=== WHAT IS EXPECTED ===
Go through the records below and return each line that has "computer" in it.

=== RECORDS FOR PROCESSING ===
____
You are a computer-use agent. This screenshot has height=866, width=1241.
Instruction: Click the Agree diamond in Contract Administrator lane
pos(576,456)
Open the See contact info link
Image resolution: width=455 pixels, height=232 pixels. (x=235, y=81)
____
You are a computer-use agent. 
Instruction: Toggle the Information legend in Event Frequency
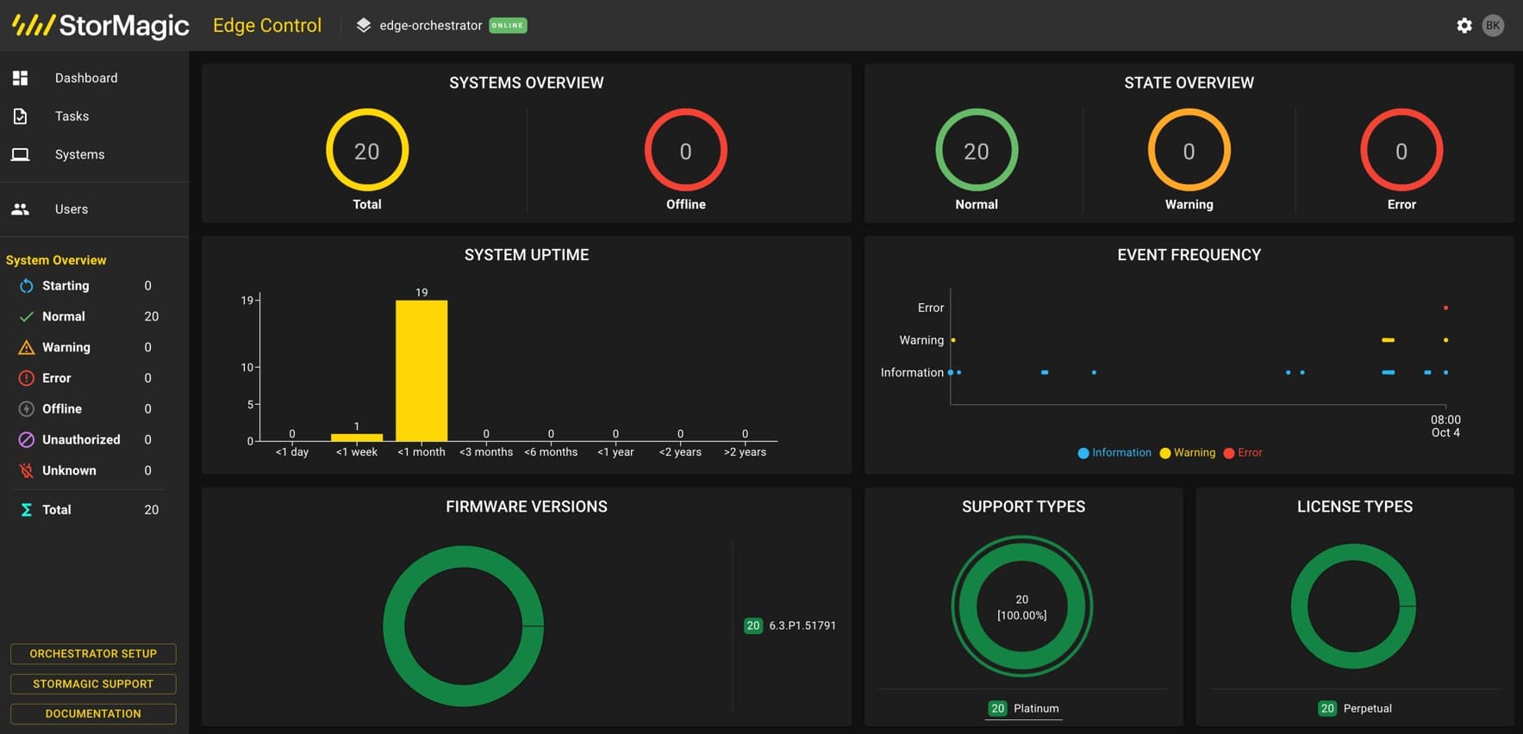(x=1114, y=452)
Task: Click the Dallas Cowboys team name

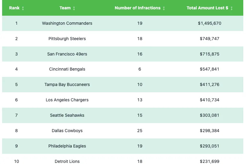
____
=== EXERCISE RESPONSE ===
You are a computer-use agent. This screenshot has height=866, width=1241.
You are a computer-use agent. 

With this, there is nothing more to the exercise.